III. L’anticorruption sélective : une arme politique
La tentation est grande, dans un régime en quête de légitimité, de faire de la lutte contre la corruption un outil de communication… voire de purge politique. Depuis la prise de pouvoir d’Oligui, certains anciens dignitaires ont été publiquement traînés dans la boue, incarcérés, parfois libérés sans jugement. D’autres, pourtant tout aussi compromis, ont été discrètement reconduits ou promus. Cette justice à géométrie variable fragilise la crédibilité du régime : au lieu d’une croisade éthique, c’est un réglage de comptes masqué par le drapeau de la moralisation.
La population n’est pas dupe. La clameur populaire ne demande pas simplement des boucs émissaires, mais un changement profond des pratiques. Or, à ce jour, aucune loi sérieuse de protection des lanceurs d’alerte, de transparence sur les patrimoines des hauts fonctionnaires, ou de contrôle citoyen des finances publiques n’a été mise en place.
IV. Briser le cycle : une rupture encore possible ?
Tout n’est pas figé. La Cinquième République pourrait être une chance historique de refondation si elle s’attaque réellement aux racines du mal. Mais pour cela, il faut du courage politique, de la cohérence, et surtout une réelle volonté de se soumettre aux exigences de la transparence. Cela implique de :
- Donner une réelle indépendance à la justice ;
- Réformer les institutions de contrôle financier ;
- Mettre en place des mécanismes de transparence dans les marchés publics ;
- Instaurer une obligation de reddition des comptes pour les élus et hauts fonctionnaires ;
- Impliquer la société civile dans la surveillance des deniers publics.
Sans cela, la Cinquième République ne sera qu’une répétition des précédentes, avec un nouveau drapeau, un nouveau logo, et les mêmes combines en coulisse.

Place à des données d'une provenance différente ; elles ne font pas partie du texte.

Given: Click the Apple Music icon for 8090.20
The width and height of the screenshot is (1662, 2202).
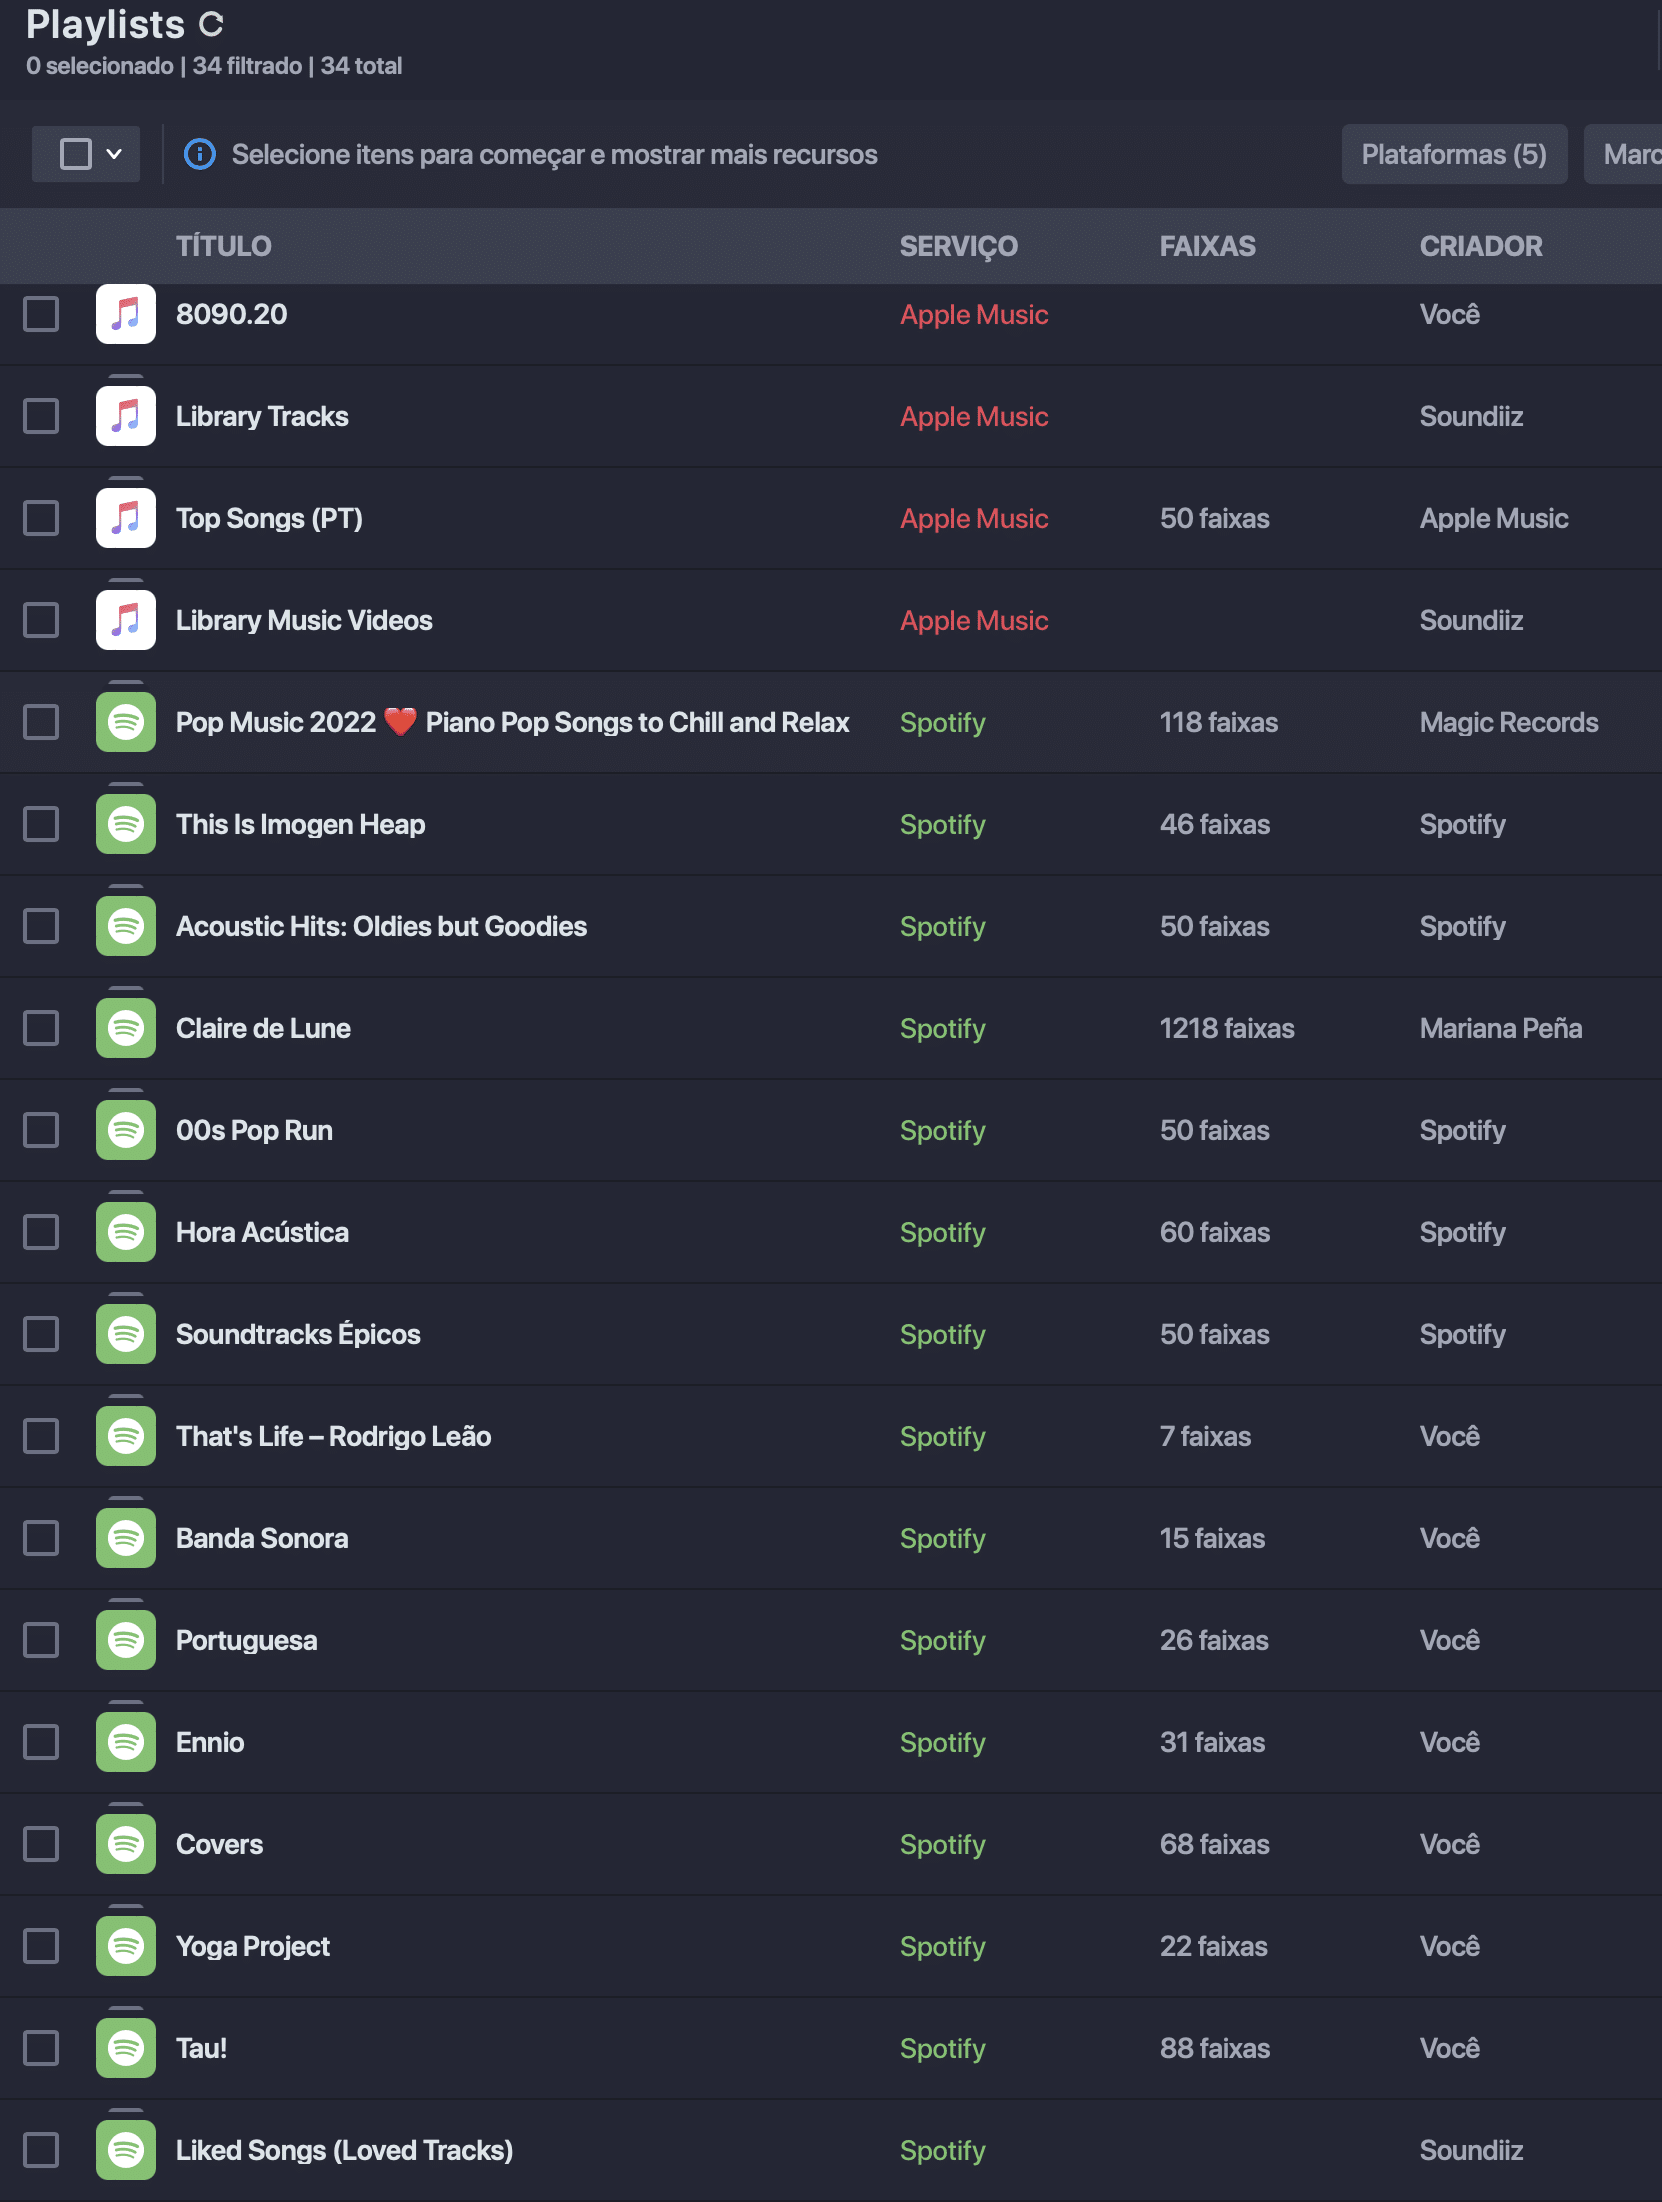Looking at the screenshot, I should tap(126, 314).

Le Gabon a peut-être changé de président, changé de constitution, changé de République. Mais tant que la logique du pouvoir restera centrée sur le contrôle des ressources et l’impunité des élites, la corruption persistera, sous d’autres formes, avec d’autres visages. La Cinquième République du président Oligui est encore jeune, mais le temps presse. Le peuple gabonais n’attend plus des discours, mais des preuves tangibles que le pays ne sera plus dirigé comme une entreprise familiale ni comme un butin électoral. La rupture reste possible, mais chaque jour qui passe sans réforme réelle renforce l’idée d’une continuité en treillis.